Terrestrial carbon sinks can mitigate the greenhouse effect. Researchers of Karlsruhe Institute of Technology (KIT) and other research institutions pooled various data sources and found that European carbon storage takes place mainly in surface biomass in East Europe.
Terrestrial carbon sinks can mitigate the greenhouse effect. Researchers of Karlsruhe Institute of Technology (KIT) and other research institutions pooled various data sources and found that European carbon storage takes place mainly in surface biomass in East Europe. However, changes of land use in particular have caused this carbon sink to decline. The researchers report in Communications Earth & Environment. (DOI: 10.1038/s43247-023-00893-4)

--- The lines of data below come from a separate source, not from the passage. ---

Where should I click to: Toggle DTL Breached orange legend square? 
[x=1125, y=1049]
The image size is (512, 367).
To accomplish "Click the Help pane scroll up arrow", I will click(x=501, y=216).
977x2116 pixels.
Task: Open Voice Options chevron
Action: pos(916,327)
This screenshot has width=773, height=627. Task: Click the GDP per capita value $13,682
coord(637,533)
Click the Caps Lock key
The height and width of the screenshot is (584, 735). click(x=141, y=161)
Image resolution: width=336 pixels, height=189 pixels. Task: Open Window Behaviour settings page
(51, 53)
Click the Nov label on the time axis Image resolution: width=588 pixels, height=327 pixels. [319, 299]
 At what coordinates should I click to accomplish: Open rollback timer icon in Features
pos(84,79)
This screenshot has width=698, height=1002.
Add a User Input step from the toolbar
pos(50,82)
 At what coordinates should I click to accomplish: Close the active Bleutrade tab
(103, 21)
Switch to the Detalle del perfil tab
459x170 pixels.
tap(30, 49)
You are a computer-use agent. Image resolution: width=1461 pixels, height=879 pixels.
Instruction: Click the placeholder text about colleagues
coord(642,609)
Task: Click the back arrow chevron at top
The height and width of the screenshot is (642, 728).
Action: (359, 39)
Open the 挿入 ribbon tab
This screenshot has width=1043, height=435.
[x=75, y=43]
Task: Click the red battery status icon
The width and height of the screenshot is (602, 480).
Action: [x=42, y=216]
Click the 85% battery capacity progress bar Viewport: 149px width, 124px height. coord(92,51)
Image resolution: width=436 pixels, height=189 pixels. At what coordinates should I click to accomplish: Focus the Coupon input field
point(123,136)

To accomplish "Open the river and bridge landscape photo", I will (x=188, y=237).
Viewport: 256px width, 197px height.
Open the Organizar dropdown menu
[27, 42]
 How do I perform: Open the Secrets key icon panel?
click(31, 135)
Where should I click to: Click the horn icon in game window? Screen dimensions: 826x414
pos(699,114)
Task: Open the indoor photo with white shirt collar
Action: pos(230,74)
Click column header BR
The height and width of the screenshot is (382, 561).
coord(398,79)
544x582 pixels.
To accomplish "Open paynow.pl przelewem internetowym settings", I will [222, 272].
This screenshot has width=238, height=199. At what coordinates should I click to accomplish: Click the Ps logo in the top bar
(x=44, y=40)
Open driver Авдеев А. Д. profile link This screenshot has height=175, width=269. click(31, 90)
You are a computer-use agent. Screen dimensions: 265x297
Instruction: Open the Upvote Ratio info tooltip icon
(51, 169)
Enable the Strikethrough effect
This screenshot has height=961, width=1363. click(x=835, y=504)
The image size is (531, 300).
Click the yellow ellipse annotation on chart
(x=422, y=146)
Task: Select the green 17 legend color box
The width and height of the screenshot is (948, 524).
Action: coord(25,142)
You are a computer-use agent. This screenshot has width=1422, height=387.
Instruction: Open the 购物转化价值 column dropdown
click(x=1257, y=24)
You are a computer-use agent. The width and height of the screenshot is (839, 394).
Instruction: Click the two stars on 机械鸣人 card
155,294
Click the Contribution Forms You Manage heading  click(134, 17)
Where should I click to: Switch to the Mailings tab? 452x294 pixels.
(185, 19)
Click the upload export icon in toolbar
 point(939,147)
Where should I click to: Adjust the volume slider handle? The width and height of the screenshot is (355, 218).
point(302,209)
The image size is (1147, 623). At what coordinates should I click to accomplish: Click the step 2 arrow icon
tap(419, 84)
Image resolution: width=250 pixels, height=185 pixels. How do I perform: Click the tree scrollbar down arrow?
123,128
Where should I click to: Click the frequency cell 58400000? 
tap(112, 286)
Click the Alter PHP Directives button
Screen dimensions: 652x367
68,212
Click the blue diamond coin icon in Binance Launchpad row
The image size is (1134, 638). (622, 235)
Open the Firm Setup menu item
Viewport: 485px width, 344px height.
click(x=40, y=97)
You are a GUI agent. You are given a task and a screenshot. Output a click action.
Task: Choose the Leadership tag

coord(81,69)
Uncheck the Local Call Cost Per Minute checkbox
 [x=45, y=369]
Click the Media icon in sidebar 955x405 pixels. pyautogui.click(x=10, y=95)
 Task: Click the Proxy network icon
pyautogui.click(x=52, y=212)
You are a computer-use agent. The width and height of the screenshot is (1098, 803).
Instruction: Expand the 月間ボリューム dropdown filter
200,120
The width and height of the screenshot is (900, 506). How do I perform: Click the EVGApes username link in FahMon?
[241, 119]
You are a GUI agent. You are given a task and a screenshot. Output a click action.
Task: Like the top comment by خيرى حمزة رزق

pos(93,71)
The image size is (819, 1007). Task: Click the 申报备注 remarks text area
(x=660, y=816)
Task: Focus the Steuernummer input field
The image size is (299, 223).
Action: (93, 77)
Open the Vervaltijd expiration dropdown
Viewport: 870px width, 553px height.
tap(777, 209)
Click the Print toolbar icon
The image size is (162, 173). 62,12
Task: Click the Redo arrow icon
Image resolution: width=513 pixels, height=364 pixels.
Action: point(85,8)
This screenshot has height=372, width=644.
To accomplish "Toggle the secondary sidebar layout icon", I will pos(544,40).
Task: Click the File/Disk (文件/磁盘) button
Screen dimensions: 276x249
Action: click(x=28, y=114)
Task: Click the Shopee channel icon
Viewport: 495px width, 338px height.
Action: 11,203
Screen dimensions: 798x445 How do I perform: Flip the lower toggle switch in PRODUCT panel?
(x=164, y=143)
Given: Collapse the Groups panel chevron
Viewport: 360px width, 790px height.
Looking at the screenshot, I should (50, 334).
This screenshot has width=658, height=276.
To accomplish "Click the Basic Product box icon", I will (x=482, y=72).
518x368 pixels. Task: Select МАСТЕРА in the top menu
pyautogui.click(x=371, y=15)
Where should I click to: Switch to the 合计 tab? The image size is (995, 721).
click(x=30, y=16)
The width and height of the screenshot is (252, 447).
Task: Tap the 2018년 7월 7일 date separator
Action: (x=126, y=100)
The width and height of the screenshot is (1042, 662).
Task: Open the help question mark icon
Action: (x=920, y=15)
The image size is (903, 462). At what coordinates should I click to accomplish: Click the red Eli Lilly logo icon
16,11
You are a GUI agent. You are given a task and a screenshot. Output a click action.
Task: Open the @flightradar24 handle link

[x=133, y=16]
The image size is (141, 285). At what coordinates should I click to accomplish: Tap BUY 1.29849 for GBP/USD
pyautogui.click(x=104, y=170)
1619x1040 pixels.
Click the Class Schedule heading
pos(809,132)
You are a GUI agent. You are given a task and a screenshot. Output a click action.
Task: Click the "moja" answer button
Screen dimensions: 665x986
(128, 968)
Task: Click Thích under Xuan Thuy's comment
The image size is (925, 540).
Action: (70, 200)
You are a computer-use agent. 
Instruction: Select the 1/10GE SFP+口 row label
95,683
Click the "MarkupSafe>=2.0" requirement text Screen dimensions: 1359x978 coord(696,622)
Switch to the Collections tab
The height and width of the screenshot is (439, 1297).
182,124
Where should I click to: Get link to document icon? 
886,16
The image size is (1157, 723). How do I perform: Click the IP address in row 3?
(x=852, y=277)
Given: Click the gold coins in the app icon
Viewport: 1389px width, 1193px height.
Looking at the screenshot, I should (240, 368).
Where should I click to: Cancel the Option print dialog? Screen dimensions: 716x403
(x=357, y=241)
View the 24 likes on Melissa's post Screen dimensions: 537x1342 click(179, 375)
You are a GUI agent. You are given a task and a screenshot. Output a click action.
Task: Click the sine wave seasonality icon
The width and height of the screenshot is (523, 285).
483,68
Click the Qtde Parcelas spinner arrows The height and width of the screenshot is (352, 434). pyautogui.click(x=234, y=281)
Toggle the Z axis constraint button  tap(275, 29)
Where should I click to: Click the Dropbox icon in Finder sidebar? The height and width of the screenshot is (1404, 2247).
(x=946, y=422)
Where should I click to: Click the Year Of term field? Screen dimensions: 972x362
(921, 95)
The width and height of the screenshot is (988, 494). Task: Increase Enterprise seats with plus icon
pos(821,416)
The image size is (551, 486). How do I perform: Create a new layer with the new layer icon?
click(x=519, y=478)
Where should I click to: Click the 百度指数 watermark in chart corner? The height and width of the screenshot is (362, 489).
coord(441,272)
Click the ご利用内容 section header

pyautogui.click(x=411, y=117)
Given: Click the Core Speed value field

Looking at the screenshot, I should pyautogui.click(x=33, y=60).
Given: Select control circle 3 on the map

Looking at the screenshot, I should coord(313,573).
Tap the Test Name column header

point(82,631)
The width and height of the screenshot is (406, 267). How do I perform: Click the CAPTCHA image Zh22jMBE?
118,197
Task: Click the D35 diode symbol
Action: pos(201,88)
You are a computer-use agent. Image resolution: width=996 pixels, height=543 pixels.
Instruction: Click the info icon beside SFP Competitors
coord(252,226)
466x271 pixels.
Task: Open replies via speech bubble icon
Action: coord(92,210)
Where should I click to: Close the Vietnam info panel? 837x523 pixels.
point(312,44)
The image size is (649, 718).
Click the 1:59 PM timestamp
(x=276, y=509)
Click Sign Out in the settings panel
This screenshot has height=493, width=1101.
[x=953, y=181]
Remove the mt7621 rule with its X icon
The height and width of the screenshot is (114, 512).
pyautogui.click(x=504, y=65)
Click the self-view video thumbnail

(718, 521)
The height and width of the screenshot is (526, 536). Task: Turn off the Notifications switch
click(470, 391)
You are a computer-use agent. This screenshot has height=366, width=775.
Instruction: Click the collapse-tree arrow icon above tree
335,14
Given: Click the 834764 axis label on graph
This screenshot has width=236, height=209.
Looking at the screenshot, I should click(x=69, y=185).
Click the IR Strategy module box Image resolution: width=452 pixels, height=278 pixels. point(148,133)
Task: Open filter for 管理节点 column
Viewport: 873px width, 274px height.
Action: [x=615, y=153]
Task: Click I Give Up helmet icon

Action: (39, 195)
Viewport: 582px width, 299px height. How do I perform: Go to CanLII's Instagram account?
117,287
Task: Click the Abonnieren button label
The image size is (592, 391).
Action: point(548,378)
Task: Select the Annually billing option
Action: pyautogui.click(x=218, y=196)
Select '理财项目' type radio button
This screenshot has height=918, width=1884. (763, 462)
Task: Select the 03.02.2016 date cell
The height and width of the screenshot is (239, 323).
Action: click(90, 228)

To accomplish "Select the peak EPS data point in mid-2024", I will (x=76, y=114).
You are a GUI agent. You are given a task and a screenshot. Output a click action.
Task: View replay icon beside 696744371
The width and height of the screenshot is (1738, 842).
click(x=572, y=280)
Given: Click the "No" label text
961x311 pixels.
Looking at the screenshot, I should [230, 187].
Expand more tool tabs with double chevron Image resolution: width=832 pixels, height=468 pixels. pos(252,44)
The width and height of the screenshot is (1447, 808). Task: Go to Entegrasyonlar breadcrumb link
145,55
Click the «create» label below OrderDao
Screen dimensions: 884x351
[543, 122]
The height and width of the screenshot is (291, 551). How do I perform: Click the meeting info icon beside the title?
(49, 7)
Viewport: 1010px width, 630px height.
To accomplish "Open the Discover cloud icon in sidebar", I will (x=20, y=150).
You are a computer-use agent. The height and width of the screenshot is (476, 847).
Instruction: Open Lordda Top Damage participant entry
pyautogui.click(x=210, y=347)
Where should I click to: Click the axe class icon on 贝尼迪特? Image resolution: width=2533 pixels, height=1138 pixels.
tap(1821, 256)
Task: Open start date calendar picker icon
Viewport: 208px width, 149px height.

Forests can bind large amounts of carbon on the land surface. In this way, they decisively contribute to reducing net greenhouse gas emissions. For some areas, however, data are still lacking. In East Europe, in particular, the network of installed measurement stations is very loose, such that little has been known about carbon flows and their drivers there. “But East European forests have a great potential as a long-term carbon sink,” says Karina Winkler from the Atmospheric Environmental Research Department of the Institute of Meteorology and Climate Research (IMK-IFU), KIT’s Campus Alpine in Garmisch-Partenkirchen. “Political upheavals in East Europe, however, have caused big changes of land use. Moreover, climate change there increasingly affects the forests. This unique interaction of socioeconomic and climatic factors influences the carbon sinks.”
Study Area Covers 13 Countries
Researchers of IMK-IFU’s Land Use Change & Climate Group, together with researchers from other European research institutions, have now recalculated the carbon sinks in East Europe. The area studied covers 13 countries, from Poland in the West to the Russian Ural Mountains in the East, from the Kola peninsula in the North to Rumania in the South. Calculations are based on different data sources, such as models, satellite-based biomass estimates, forest inventories, and national statistics.